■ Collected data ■
_ _ _ _ _ _ _
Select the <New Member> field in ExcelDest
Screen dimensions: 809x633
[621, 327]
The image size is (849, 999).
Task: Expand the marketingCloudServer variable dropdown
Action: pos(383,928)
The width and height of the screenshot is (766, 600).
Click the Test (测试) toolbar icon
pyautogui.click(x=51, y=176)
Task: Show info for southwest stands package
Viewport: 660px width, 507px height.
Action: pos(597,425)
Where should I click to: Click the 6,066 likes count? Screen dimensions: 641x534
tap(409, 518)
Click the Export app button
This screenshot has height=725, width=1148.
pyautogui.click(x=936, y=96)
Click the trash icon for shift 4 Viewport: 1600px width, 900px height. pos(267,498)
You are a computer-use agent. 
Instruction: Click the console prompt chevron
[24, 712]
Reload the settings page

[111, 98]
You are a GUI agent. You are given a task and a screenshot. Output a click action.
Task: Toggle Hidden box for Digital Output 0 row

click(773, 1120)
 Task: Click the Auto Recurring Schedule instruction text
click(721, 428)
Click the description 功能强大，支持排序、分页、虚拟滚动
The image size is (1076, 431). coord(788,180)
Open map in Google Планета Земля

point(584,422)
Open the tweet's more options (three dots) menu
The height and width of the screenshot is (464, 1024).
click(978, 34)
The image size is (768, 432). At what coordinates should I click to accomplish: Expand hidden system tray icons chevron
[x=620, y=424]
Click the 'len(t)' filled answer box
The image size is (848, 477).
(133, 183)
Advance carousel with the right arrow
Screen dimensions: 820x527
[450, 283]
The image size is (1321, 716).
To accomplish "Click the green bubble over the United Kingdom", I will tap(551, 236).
_ _ _ _ _ _ _
■ TASK TO COMPLETE ■
Write out every line of the records exactly.

■ OUTPUT FOR THIS TASK ■
Select the <New Member> field in ExcelDest
Screen dimensions: 809x633
[621, 327]
The image size is (849, 999).
Task: Expand the marketingCloudServer variable dropdown
Action: pos(383,928)
The width and height of the screenshot is (766, 600).
Click the Test (测试) toolbar icon
pyautogui.click(x=51, y=176)
Task: Show info for southwest stands package
Viewport: 660px width, 507px height.
Action: pos(597,425)
Where should I click to: Click the 6,066 likes count? Screen dimensions: 641x534
tap(409, 518)
Click the Export app button
This screenshot has height=725, width=1148.
pyautogui.click(x=936, y=96)
Click the trash icon for shift 4 Viewport: 1600px width, 900px height. pos(267,498)
You are a computer-use agent. 
Instruction: Click the console prompt chevron
[24, 712]
Reload the settings page

[111, 98]
You are a GUI agent. You are given a task and a screenshot. Output a click action.
Task: Toggle Hidden box for Digital Output 0 row

click(773, 1120)
 Task: Click the Auto Recurring Schedule instruction text
click(721, 428)
Click the description 功能强大，支持排序、分页、虚拟滚动
The image size is (1076, 431). coord(788,180)
Open map in Google Планета Земля

point(584,422)
Open the tweet's more options (three dots) menu
The height and width of the screenshot is (464, 1024).
click(978, 34)
The image size is (768, 432). At what coordinates should I click to accomplish: Expand hidden system tray icons chevron
[x=620, y=424]
Click the 'len(t)' filled answer box
The image size is (848, 477).
(133, 183)
Advance carousel with the right arrow
Screen dimensions: 820x527
[450, 283]
The image size is (1321, 716).
To accomplish "Click the green bubble over the United Kingdom", I will tap(551, 236).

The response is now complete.